When asked in a March 2019 WWF survey to rate their region’s environmental situation, respondents in the republic of Kalmykia placed their region dead last, with low marks for both water quality and plastic waste.

Elista Movie Theater
Elista Movie Theater. / Photo credit: Andrea Provenzano

At the Troitsky water pipeline, on the outskirts of Elista, there is a line of Kamaz water trucks from early morning to late at night. Some are filling orders for water, others arrive to pick up smaller cisterns for their gardens. The station filters the water so that it is potable.

“You can get five liters here for seven rubles, although some people get their canister filled ‘out of friendship,’” says the driver of a water truck. “Those same five liters will cost you 70 rubles in a store. That’s the way it is – you save at the well, you pay at the store.”

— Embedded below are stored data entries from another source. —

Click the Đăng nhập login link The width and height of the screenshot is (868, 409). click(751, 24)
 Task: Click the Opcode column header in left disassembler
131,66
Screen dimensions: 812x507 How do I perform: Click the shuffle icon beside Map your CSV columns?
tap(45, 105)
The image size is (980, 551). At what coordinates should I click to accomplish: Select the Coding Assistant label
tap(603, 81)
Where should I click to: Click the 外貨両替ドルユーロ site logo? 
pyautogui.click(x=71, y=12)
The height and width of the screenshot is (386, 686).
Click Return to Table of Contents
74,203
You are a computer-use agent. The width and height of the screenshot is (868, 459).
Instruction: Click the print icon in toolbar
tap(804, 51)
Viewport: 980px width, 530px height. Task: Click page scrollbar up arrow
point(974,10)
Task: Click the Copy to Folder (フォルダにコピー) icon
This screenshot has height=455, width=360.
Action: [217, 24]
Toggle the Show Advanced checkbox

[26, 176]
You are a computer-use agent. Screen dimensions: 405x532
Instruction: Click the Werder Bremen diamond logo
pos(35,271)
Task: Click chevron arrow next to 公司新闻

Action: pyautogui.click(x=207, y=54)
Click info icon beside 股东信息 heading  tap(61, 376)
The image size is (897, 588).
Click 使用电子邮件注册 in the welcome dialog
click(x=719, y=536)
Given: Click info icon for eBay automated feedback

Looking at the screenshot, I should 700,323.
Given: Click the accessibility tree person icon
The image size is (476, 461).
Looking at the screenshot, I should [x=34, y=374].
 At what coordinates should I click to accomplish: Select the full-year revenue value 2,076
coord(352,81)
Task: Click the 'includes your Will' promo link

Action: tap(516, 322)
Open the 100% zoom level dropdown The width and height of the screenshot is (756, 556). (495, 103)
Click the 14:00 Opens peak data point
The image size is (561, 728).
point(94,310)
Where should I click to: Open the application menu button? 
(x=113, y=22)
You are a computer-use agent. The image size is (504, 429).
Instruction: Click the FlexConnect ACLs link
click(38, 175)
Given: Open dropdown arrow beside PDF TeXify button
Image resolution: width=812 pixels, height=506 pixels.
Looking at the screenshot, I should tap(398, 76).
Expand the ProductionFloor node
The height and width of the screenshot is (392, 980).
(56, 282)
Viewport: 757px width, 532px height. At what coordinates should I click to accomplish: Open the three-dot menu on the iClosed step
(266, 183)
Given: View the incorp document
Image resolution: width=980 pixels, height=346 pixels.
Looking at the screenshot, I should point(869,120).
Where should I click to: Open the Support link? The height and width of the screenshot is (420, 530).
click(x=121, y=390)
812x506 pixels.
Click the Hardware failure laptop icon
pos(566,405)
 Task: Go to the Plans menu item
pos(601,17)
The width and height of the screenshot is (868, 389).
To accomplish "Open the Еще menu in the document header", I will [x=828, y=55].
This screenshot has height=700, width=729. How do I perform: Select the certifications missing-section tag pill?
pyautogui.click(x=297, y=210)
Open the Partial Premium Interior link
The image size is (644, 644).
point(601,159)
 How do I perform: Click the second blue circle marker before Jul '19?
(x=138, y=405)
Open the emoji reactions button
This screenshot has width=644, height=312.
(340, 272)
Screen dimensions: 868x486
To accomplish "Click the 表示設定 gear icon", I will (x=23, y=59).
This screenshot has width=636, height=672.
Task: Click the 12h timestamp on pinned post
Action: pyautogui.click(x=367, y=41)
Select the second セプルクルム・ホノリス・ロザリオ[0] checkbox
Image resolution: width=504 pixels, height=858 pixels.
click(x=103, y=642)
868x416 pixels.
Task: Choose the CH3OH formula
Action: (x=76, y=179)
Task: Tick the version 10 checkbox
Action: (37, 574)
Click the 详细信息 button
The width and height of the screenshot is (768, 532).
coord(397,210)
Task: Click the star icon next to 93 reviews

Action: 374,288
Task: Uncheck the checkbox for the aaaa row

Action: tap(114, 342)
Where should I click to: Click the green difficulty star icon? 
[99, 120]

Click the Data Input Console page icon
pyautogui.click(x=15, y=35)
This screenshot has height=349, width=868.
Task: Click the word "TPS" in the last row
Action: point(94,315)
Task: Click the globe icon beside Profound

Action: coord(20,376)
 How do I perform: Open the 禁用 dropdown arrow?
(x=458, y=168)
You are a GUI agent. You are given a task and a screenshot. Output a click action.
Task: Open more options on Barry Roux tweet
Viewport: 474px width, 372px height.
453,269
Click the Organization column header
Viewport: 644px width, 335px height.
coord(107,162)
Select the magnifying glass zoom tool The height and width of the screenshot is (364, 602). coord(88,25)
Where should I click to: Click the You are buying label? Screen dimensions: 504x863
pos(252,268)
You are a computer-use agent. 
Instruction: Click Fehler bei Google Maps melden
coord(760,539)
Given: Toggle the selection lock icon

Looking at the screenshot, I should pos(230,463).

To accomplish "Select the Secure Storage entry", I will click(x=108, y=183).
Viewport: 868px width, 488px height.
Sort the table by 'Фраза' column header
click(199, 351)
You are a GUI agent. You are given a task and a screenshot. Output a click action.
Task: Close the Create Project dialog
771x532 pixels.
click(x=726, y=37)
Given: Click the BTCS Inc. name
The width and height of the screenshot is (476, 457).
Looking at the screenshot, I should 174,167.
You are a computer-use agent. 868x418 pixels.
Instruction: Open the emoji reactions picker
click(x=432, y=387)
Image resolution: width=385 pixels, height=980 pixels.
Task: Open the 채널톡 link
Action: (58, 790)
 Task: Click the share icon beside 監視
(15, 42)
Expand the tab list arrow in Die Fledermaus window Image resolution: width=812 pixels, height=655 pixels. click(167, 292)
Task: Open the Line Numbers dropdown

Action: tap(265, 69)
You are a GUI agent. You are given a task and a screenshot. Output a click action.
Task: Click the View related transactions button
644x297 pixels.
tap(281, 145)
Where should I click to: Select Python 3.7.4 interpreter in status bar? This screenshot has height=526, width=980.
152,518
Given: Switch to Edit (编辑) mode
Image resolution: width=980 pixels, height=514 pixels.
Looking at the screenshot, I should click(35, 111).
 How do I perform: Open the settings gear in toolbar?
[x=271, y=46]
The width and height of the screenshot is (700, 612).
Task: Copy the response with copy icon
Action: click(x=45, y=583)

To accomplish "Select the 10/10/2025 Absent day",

More than half the republic lives in and around Elista. Most villages arose in proximity to wells or bodies of water that are vitally important for the economy, which is almost entirely agricultural. The absence of water means that people have to leave the steppe and move, bringing unemployment in the Elista region to critical levels. After the collapse of the USSR, the population of Kalmykia fell by 15 percent. This hemorrhaging of population gives new context to the word “kalmyk,” which is derived from the Turkish adjective kalmak – “those who stayed.”

In 2018, the journal Nature published the results of a NASA study that examined 14 years of satellite data to map the state of fresh water on the planet – where it is changing and why. The study concluded that Earth’s wet regions are getting wetter and its dry areas are getting drier, due to a variety of factors, including human water management, climate change, and natural cycles. It found that there are 19 crisis spots in the world where there is a real threat of fresh water shortages in the near future. They included India, the Middle East, China, California, and Australia.

“Fresh water is rapidly disappearing in many agricultural regions of the world,” according to Jay Famiglietti, a senior water scientist at NASA. “Human beings are causing irreversible changes in the global hydrological cycle.”

The Volga basin, Caspian Sea, and their adjacent regions were also designated as under threat. Due to long periods of drought and excessive irrigation, southern Russia is losing about 18 gigatons of water each year; the Caspian is losing about 24 gigatons per year.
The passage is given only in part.